Helen’s 1960s paintings capture and reflect my own experience of Provincetown summers: the crunch of sand between one’s toes, the sleepy mornings and brisk swims; being surrounded by a vast sea; the extraordinary light and landscape; the many summer rituals; the freedom from daily demands; the celebratory atmosphere; the deep reds, purples, and browns as fall approaches; and, last but not least, our family time together. Helen’s paintings are powerful because she captured and rendered the experience of the place.
What are some of your fondest memories from the time you shared with Frankenthaler in Provincetown as a child?
Helen had a joie de vivre that was contagious. She was playful, a punster, and loved to laugh. My favorite times with her were when we could share in her spontaneity. She loved to dance. When my sister and I were in the studio with her, she would put on Chubby Checker and say, “Come on. Let’s dance,” and the three of us would twist and do the mashed potato. I loved it when she took us in her Fiat Jolly, a small white convertible with wicker seats and a blue canvas top, to swim in the pool, listen to the steel band, and eat hamburgers at the Governor Prence Motel in Truro.
What do you hope visitors take away from the show?

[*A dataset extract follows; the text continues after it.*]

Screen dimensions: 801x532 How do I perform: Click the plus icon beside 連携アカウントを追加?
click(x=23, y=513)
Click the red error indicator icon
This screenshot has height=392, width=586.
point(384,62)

One hope I have for this exhibition is that viewers will see and acknowledge how groundbreaking and creative her risk-taking was. Not only did she abandon the easel, she poured and controlled enormous amounts of paint on unprimed canvas with squeegees, sponges, and her fingers. She moved from oil to acrylic paint. She integrated materials of her daily environment into her paintings: coffee grounds, sand, plaster, and crayon. She worked on canvas, paper, in metal, and in clay. When it came to her work, she feared nothing, so she could risk all. As a young woman growing up in the ’60s, she was a great model to have.
“Abstract Climates: Helen Frankenthaler in Provincetown” is on view from August 4 to October 27 at the Parrish Art Museum, 279 Montauk Highway, Water Mill, New York.